* Begin Provided records *
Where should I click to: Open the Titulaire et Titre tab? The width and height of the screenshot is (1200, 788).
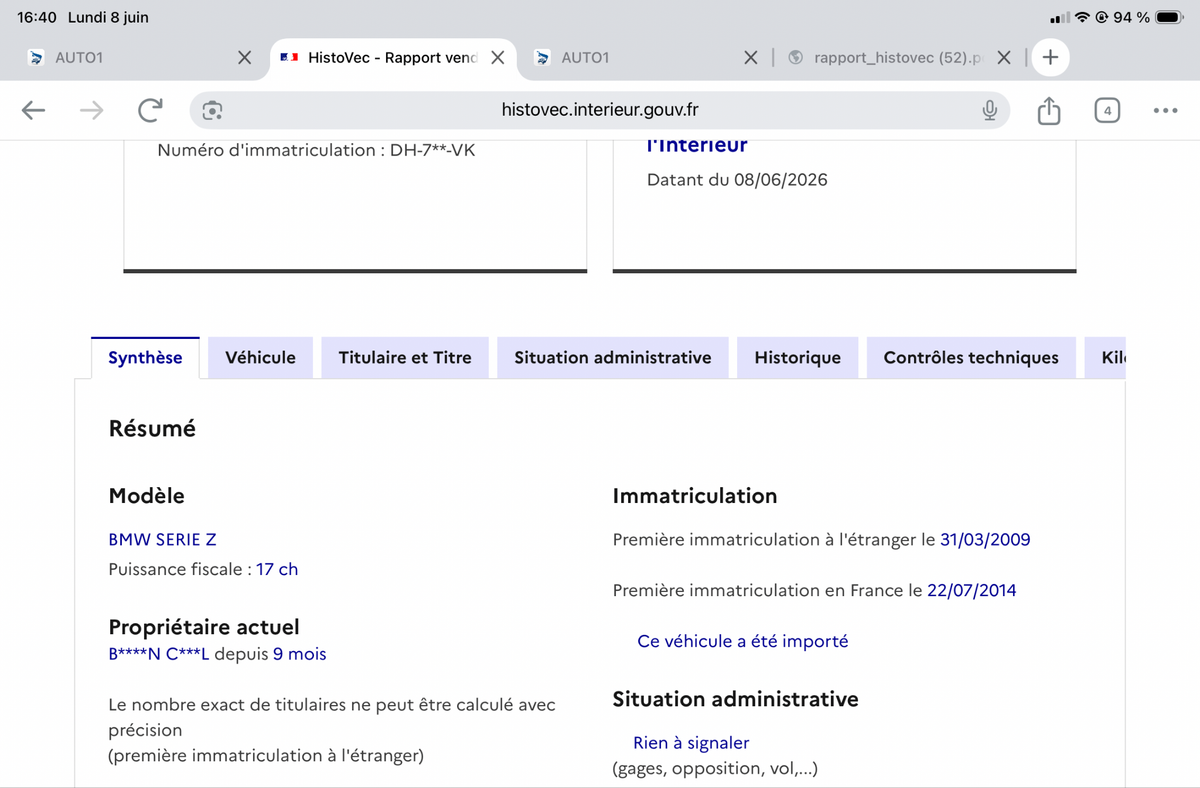point(405,358)
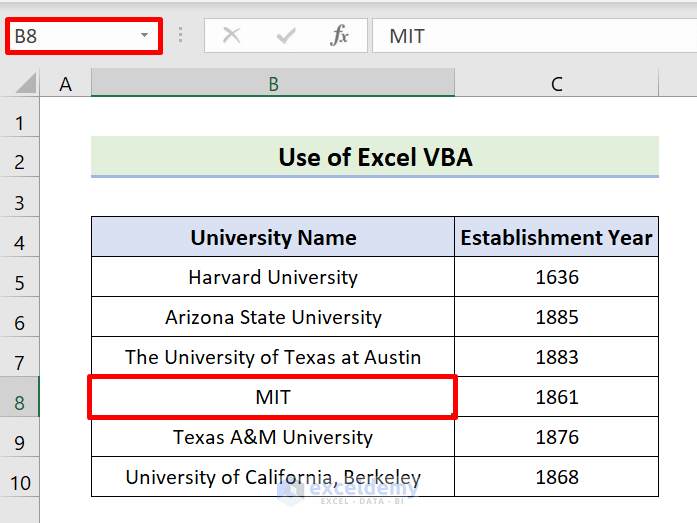697x523 pixels.
Task: Click the Select All corner triangle
Action: [x=26, y=84]
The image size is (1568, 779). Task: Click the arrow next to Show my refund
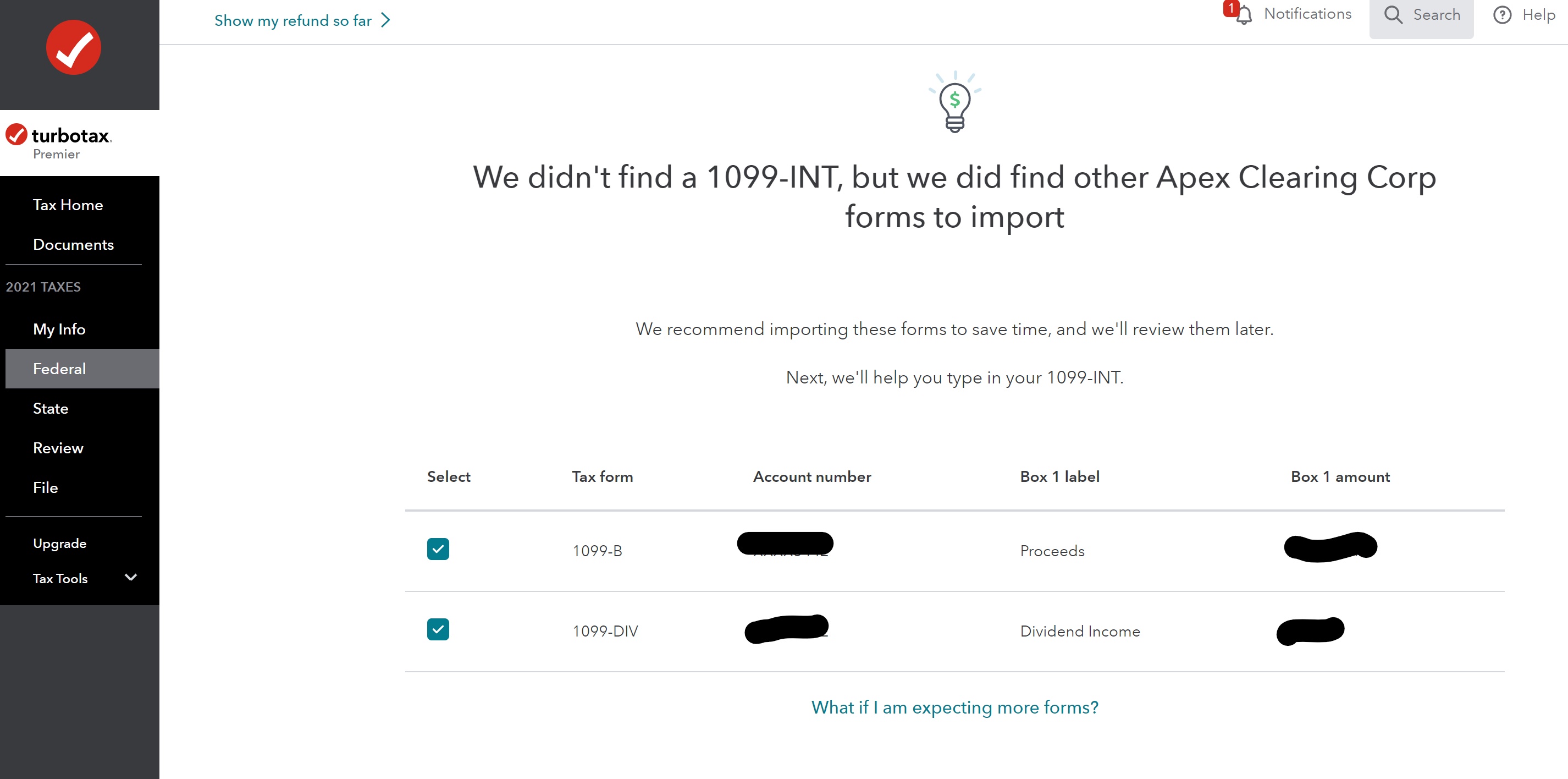pyautogui.click(x=385, y=21)
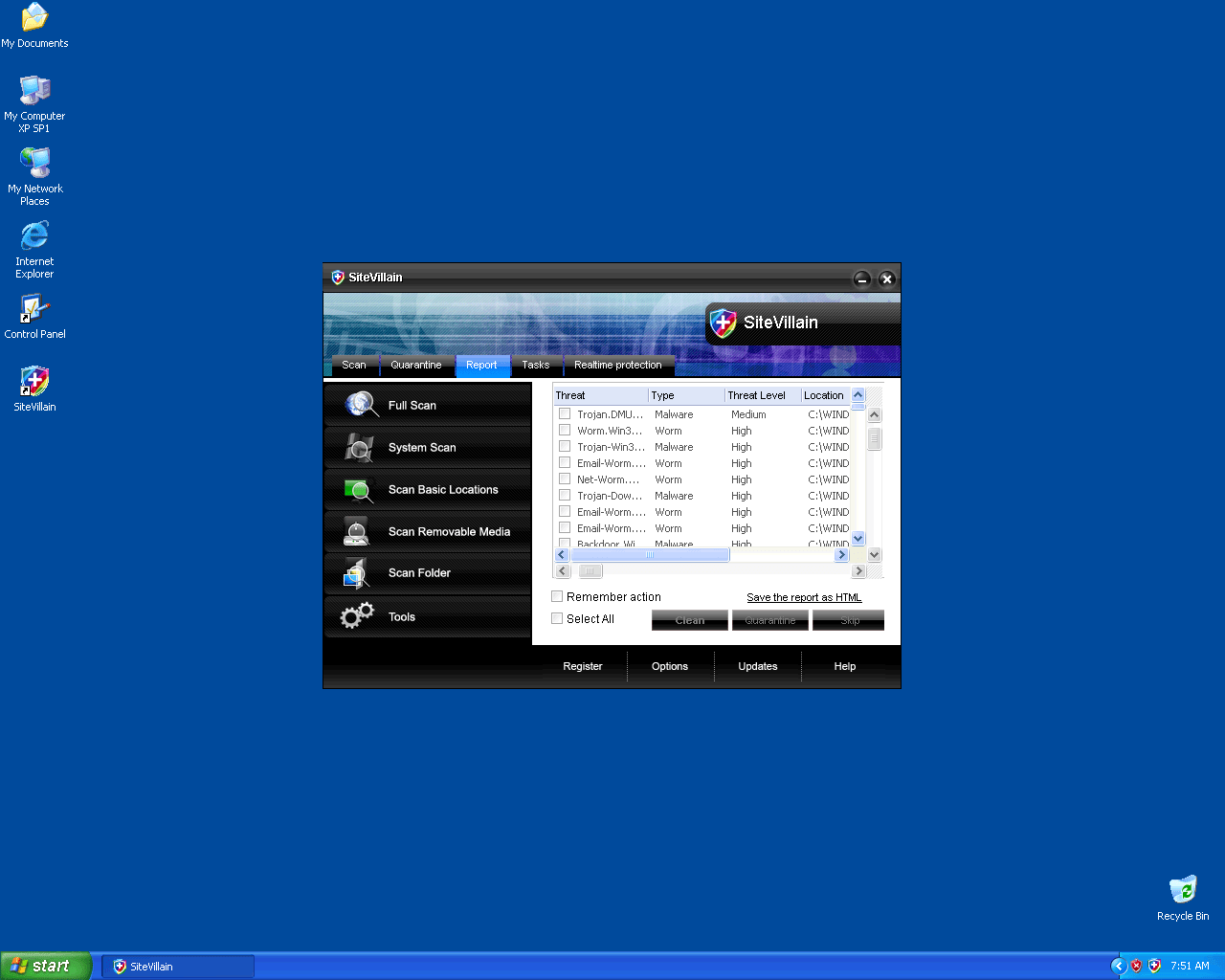Select the Recycle Bin desktop icon
The width and height of the screenshot is (1225, 980).
1183,890
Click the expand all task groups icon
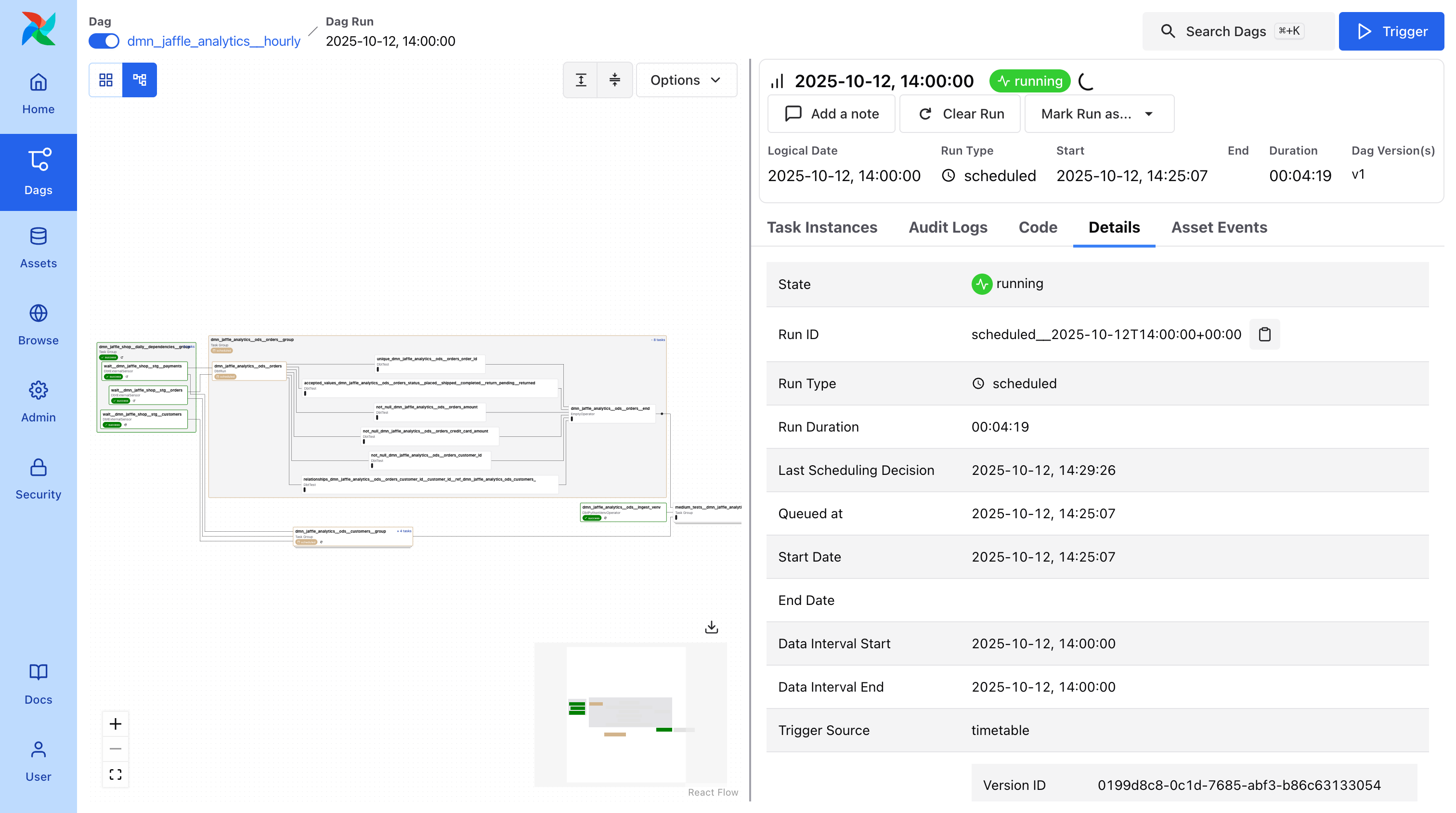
* End Provided records *
Pick out every line above that contains the string "width", and copy each of those lines in full.

Where should I click to: Open the Titulaire et Titre tab? The width and height of the screenshot is (1200, 788).
The width and height of the screenshot is (1225, 980).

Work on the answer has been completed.